_Task_: Transcribe each record precisely; images stay out.
** Records to process follows **
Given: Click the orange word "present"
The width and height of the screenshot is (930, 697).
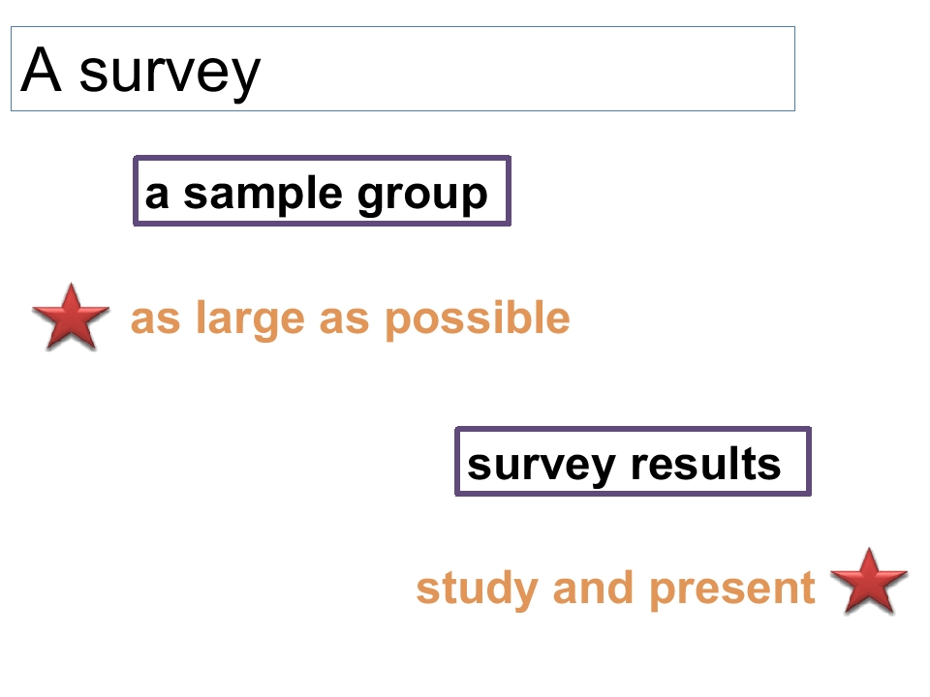Looking at the screenshot, I should click(732, 591).
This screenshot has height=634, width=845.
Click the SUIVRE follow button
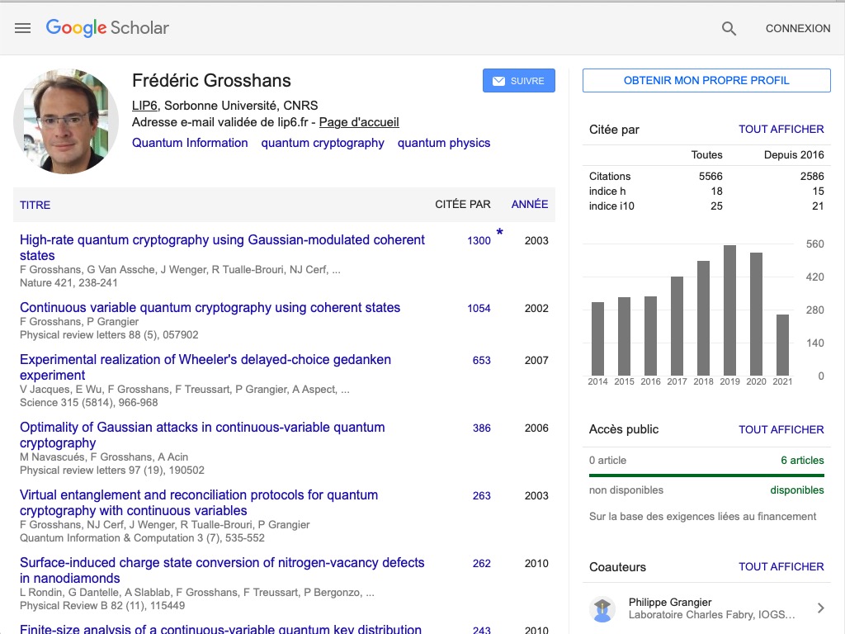518,81
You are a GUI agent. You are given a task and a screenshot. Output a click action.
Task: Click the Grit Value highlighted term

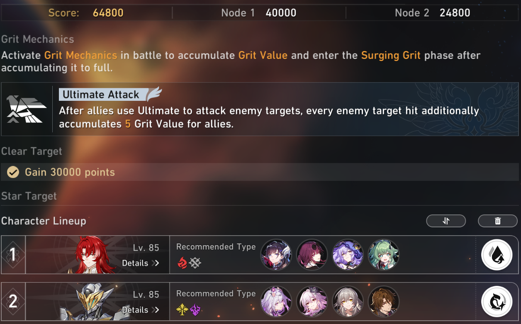click(263, 55)
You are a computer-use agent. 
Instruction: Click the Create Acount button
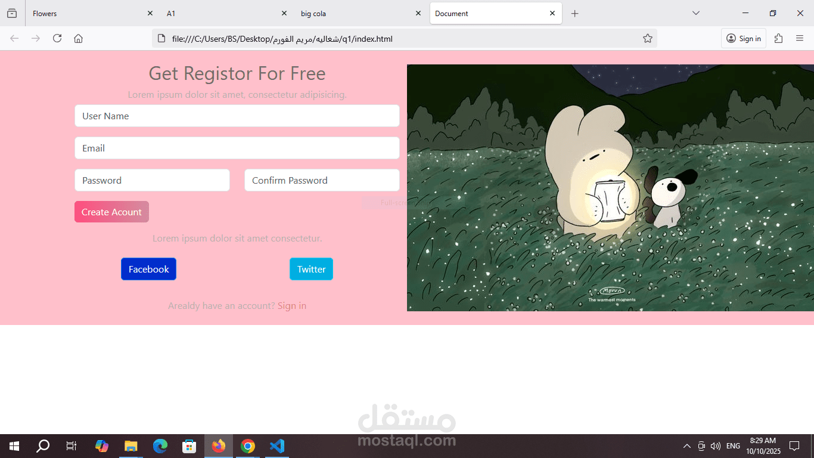[111, 212]
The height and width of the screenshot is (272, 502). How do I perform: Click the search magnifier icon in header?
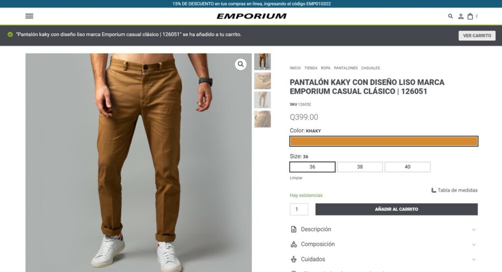[450, 16]
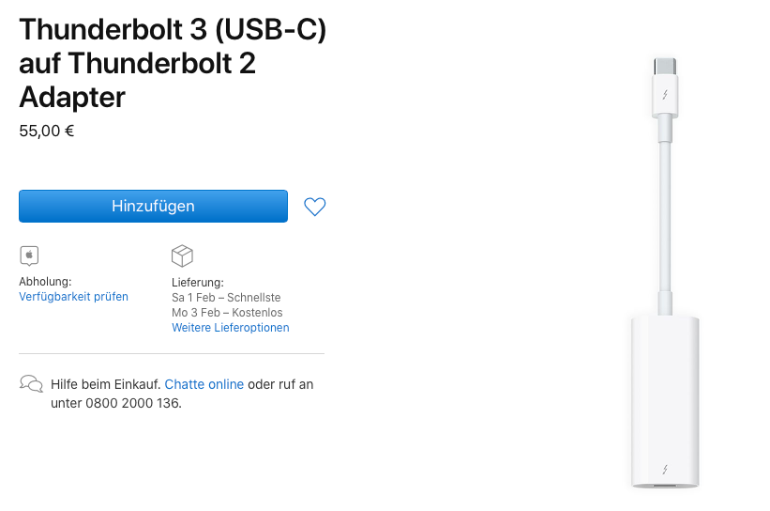Click the Thunderbolt 2 port at adapter bottom
The image size is (770, 511).
coord(665,486)
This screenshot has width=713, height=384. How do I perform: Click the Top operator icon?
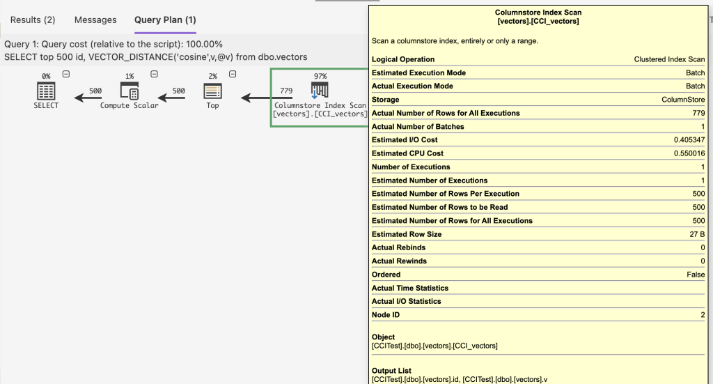click(x=212, y=91)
** End of Records to process **
_Completed task_:
Given: Click the orange word "present"
The width and height of the screenshot is (930, 697).
Looking at the screenshot, I should click(732, 591).
This screenshot has height=634, width=845.
Click the SUIVRE follow button
518,81
You are a GUI agent. You are given a task and a screenshot. Output a click action.
Task: Click the Grit Value highlighted term

click(263, 55)
You are a computer-use agent. 
Instruction: Click the Create Acount button
[111, 212]
The height and width of the screenshot is (272, 502). How do I perform: Click the search magnifier icon in header?
[450, 16]
Click the Thunderbolt 2 port at adapter bottom
The image size is (770, 511).
coord(665,486)
This screenshot has width=713, height=384. How do I perform: Click the Top operator icon?
click(x=212, y=91)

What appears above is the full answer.